Berkshire proves that you can build massive wealth without ever splitting shares or paying dividends — if you can reinvest capital at high returns.


Part 5: So Which Is Better — Bonus or No Bonus?

The Case for Bonuses (UP's Experience)

AdvantageExplanation
Higher dividend incomeMore shares → more dividends if DPS is maintained
Improved liquidityLower price attracts retail investors
Psychological boostInvestors "feel" richer with more shares
Broader shareholder baseMore affordable for small investors

In UP's case: Bonuses added ~RM 8,385 in extra dividends over 7 years — a real, tangible benefit.

The Case Against Bonuses (Berkshire's Philosophy)

AdvantageExplanation
Signals qualityHigh price attracts serious, long-term holders
No dilution of focusManagement focuses on business, not stock price
Tax efficiencyNo taxable event for shareholders
Lower costsFewer administrative headaches

In Berkshire's case: No bonuses + no dividends created higher CAGR (19–20% vs. UP's 9%) because retained earnings were reinvested brilliantly.


Part 6: The Hybrid Truth

What Actually Matters

FactorImpact on Wealth
Business qualityThe ONLY thing that matters long-term
Dividend policyAffects how you receive returns
Bonus issuesAffect dividend income, not company value
Share priceJust a number — market cap is what counts

The Mathematical Reality

If a company maintains its dividend per share after a bonus, you win.
If it cuts DPS proportionally, you break even.
If it cuts DPS more than proportionally, you lose.
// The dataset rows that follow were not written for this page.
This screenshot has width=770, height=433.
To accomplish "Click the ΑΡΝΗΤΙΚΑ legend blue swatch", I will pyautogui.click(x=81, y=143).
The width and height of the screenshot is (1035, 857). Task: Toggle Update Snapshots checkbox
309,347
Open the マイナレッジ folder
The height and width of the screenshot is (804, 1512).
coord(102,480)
UP maintained DPS after bonuses → you won.


Part 7: Comparison Table — UP vs. Berkshire

MetricUnited PlantationsBerkshire Hathaway
Bonuses/SplitsYes (2020, 2025)Never
DividendsYes (since forever)None since 1967
Share price (2026)RM 34.82~$700,000
CAGR (long-term)~9%~19–20%
How you get paidCash dividends + appreciation100% appreciation
Ideal investorIncome seekerLong-term compounder
Tax efficiencyLess (dividends taxed)More (no taxable events)
LiquidityHigh (affordable price)Low (very high price)

Part 8: The Final Verdict

Is It Good to Have Bonuses?

It depends on what you value:

If you want...Then bonuses are...
More dividend income✅ Good (if DPS maintained)
Maximum long-term CAGR⚠️ Neutral (business quality matters more)
Tax efficiency❌ Bad (more taxable events)
Liquidity✅ Good (easier to sell small lots)
Serious long-term holders❌ Bad (attracts more traders)
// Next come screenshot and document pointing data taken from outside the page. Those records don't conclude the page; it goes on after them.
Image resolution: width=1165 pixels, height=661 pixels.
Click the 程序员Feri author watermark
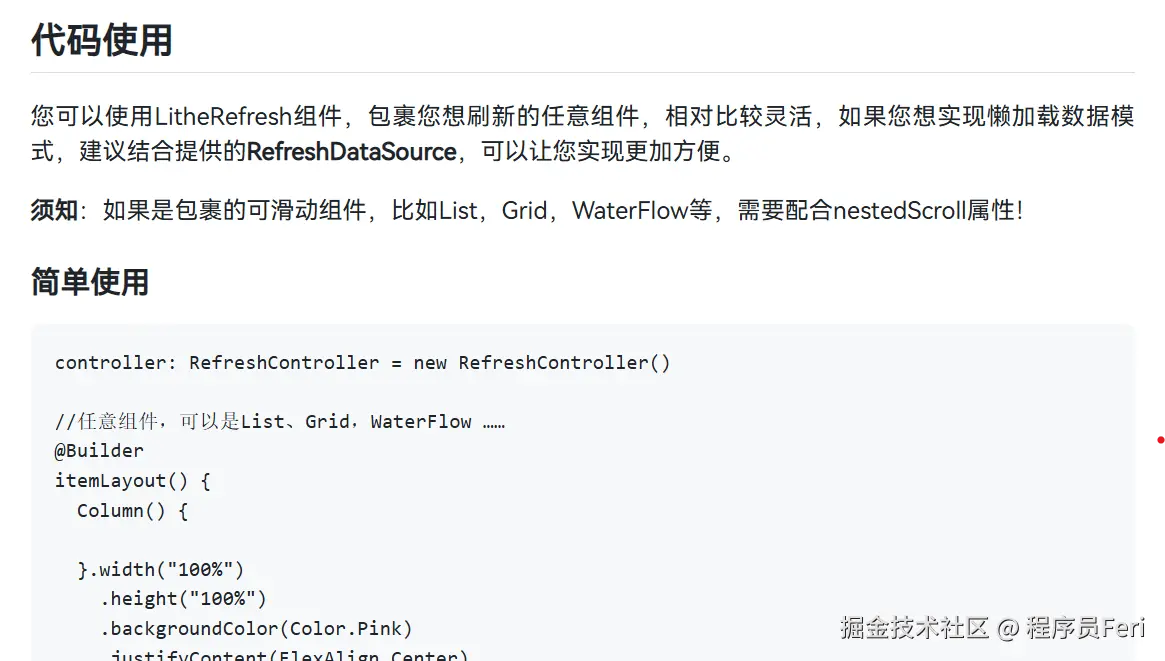coord(1086,628)
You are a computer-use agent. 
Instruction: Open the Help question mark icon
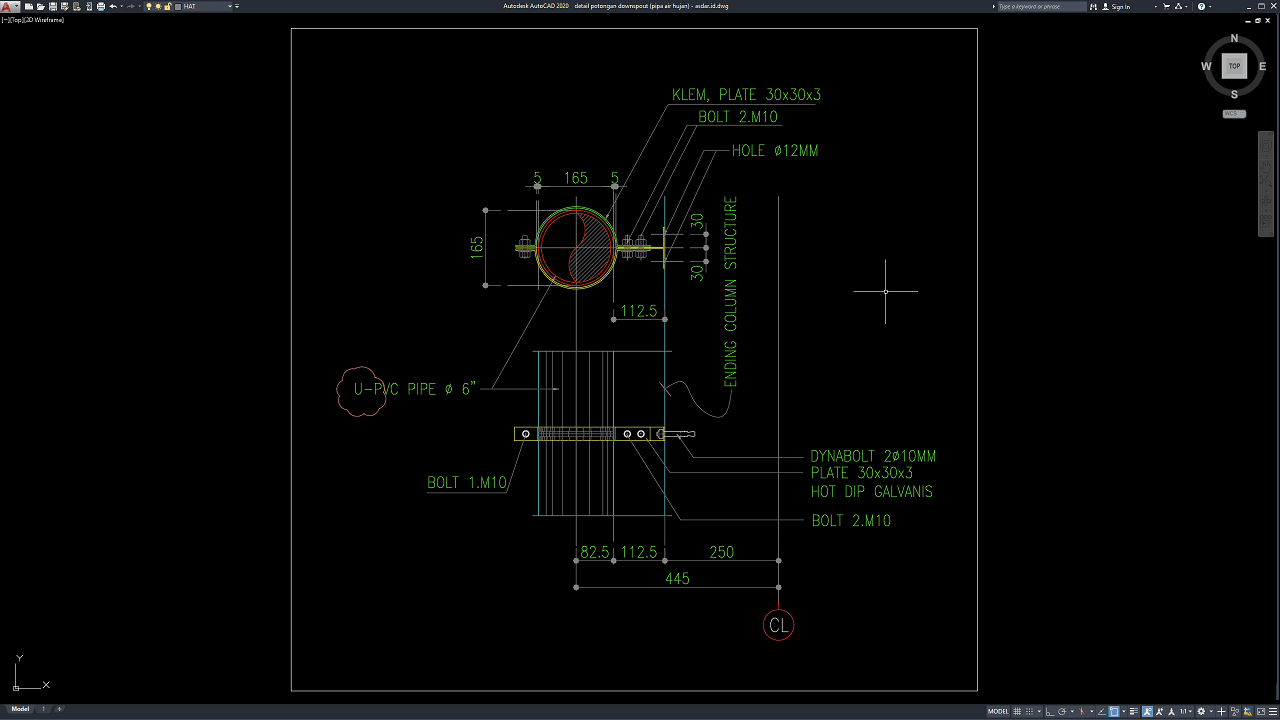[x=1201, y=6]
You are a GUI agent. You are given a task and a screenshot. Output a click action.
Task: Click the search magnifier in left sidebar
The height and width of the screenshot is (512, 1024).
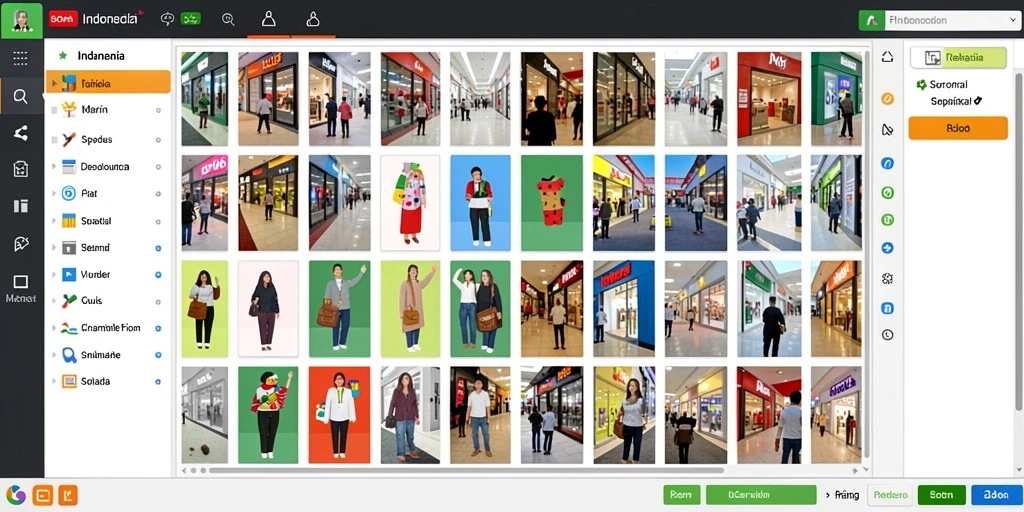[20, 97]
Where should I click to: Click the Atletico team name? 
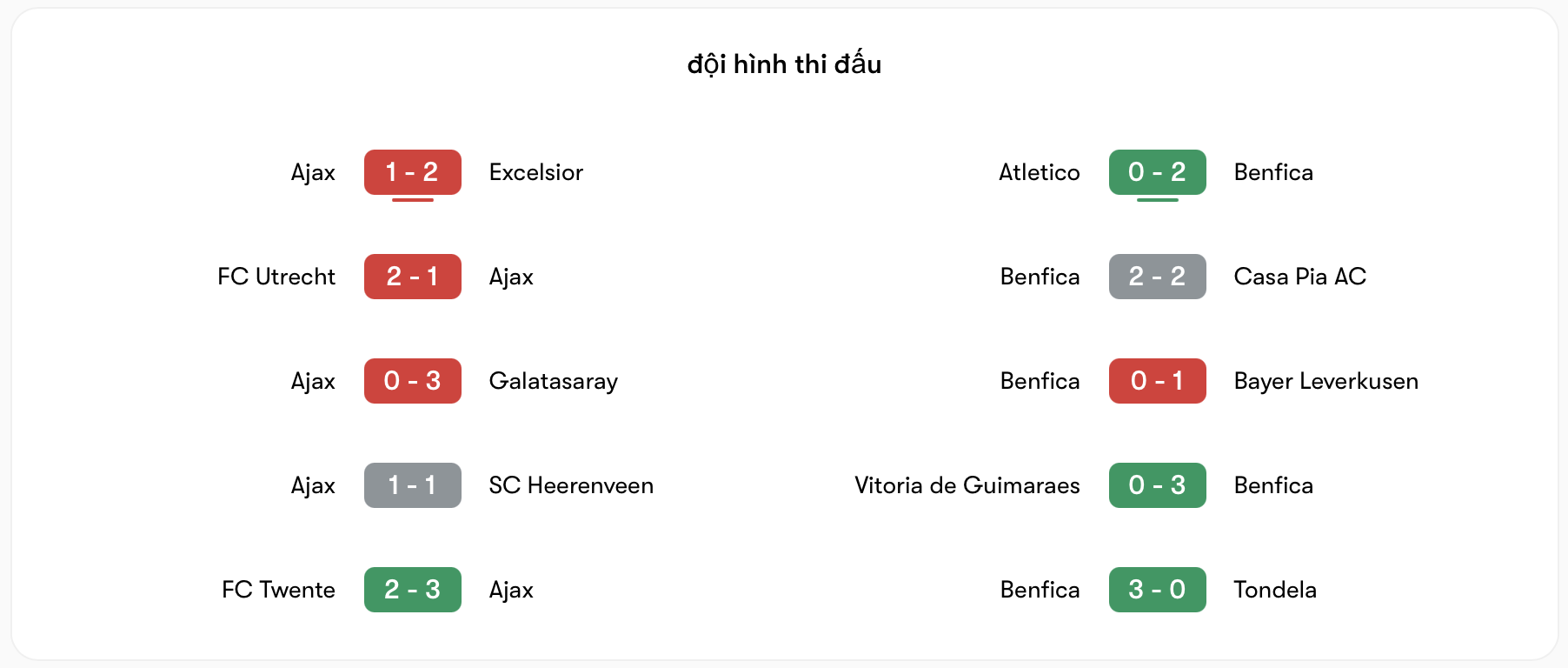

For United Plantations Specifically

The bonuses were clearly beneficial for you because:

  1. UP maintained high DPS after each bonus

  2. You received double/triple the dividends in high-payout years

  3. Your total wealth increased by ~RM 8,385 purely from the dividend effect

Buffett's Wisdom Applied

"The difference between a good business and a great business is that a great business can keep earning high returns on capital for decades."

Both UP and Berkshire are great businesses.
Berkshire chose to reinvest all capital for you.
UP chose to pay you cash and split shares.
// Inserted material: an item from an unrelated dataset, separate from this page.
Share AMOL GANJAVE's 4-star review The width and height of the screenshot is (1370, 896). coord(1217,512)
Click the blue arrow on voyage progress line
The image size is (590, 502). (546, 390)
Neither is "right" or "wrong" — they just serve different investors differently.


Summary Table: The Bonus Effect on Your UP Investment

ScenarioSharesPricePortfolioDividends (2020–2026)Total Wealth
With bonuses3,000RM 34.82RM 104,460RM 16,770RM 121,230
Without bonuses1,000RM 104.46RM 104,460RM 8,385RM 112,845
Difference+2,000-RM 69.64RM 0+RM 8,385+RM 8,385

The bonus issues added RM 8,385 to your wealth — not through share price, but through higher dividends.

Disclaimer: This report is AI generated and based on publicly available information and analytical estimates. It does not constitute financial advice. Investors should conduct their own due diligence and consult with financial advisors before making investment decisions.